5. CHOOSE YOUR PREFERRED FORMAT, THEN CREATE WITH PRO QUICK DRAW

Choosing a playbook format is essential. The presentation of information draws your players and coaches into the process. It is the "hook." Playbooks lose meaning if they are sloppy or hold too much information (or not enough). There are several main ways coaches like to distill their information in playbooks:

DIAGRAM & LIST: In this playbook, you put a picture of the base play call and list the players' responsibilities. This playbook is usually seen on the offensive side of the ball.
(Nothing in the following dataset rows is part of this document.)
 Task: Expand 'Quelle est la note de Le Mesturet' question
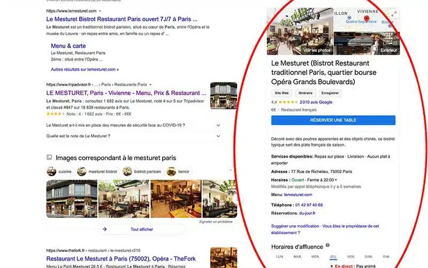pos(218,136)
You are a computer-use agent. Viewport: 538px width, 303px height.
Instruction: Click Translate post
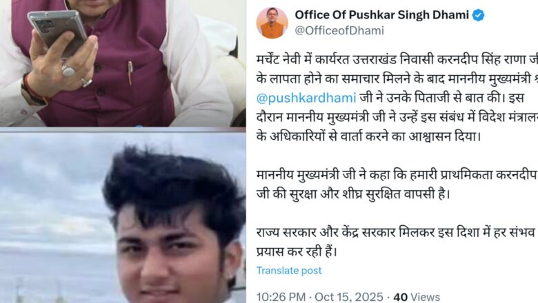click(289, 271)
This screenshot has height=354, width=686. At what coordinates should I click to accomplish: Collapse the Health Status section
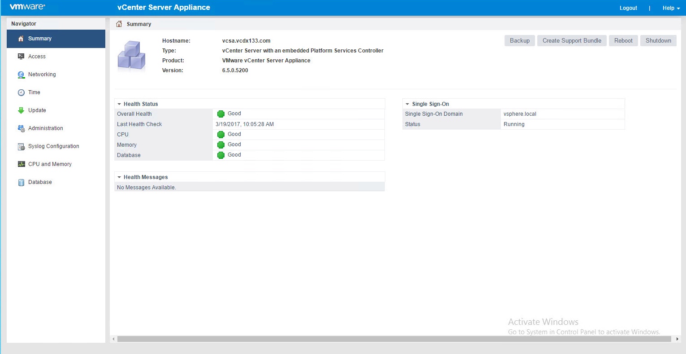(x=119, y=104)
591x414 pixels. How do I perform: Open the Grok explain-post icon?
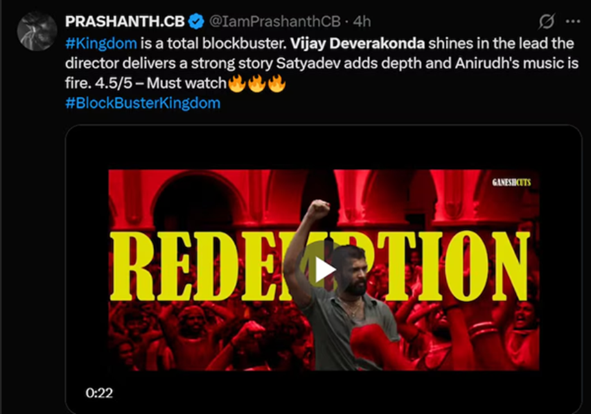546,21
EXPLANATION STYLE: This playbook has a diagram at the top and two long columns at the bottom. 

  • 5-1 Explain 
TWO-BOX: A two-box playbook sounds precisely as its name states. On the first page of the playbook, there will be a 2x2 and a 3x1 example of the ball. 
  • 5-2 2-box 
MULTI-BOX:  Instead of using a presentation page, the multi-box playbook dives right into the call. The 1st box has the name and any checks within the call to different formations. Each box illustrates a different formation the call must align to.

5-3 8-box

Each playbook would then follow with a six to eight-box page that illustrates all the different variations. This could range from popular or problem motions to checks and variations of different formations and alignments for offense and defense. Regardless of what style you choose, Pro Quick Draw amplifies your playbook and streamlines your workflow. You can even customize your templates!

Have a plan and execute! These five tips will give you a pathway to create a playbook that is clear, concise, and helpful to your staff and players. Information is just jargon if it can be put together in a cohesive manner that can be taught. Playbooks are the foundation of the teaching process and a starting point for any scheme.